Beware the automated SEO report
When it comes to all things digital marketing we see a lot of things done the wrong way, but there’s nothing as frustrating as seeing automated website evaluation reports that say something is fine when it isn’t and vice-versa.
We have clients and prospective clients come to us regularly with these reports, the ones where you enter your website URL in and it spits back out all the things it thinks are wrong with the site. And it gives a list of the things that are done right as well. But what if the information it spits back to you is wrong?
Just one misleading example from an automated evaluation we saw last week was that the Home Page of the website did indeed have a <h1> tag. For those not in the know the H1 (heading 1) is the most important piece of text on the page.
But guess what the phrase within the H1 tag was? “Home”. The automated report gave this a green tick simply because there was one in existence. The automated report isn’t able to analyse the quality of the text and make recommendations. The reality of the situation is that THE most important H1 tag on THE most important page of the site was completely useless for SEO. But it’s been given a green tick.
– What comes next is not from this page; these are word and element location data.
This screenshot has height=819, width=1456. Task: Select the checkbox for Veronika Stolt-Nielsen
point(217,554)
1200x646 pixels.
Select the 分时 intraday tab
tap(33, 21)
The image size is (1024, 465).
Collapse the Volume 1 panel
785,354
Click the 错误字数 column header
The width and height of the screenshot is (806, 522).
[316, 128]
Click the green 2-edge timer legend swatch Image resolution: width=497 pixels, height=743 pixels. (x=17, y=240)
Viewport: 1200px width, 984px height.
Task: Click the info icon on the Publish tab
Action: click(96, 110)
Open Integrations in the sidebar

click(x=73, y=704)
Another example was that the title tag from the metadata (the wording that appears in the top of your browser) was the correct length (yes it’s important). Another green tick, but again, the words within that tag were totally useless – in fact in this case it would actually do more harm than good.
Even more confusing is that many of these reports don’t give any sort of advice on what to tackle first. Take image Alt tags for example – in most automated reports it will highlight every missing Alt tag – that would lead you to believe they are hugely important right? Nope.
The Alt tags are slightly (read almost nil) helpful if done right, but they rarely are. Even if you did know how to do them you would be far better off enriching the existing copy or adding new content than putting effort into the Alt tags. The text on the page is far, far more important and unless you are sure your web copy is word perfect then concentrate on that first.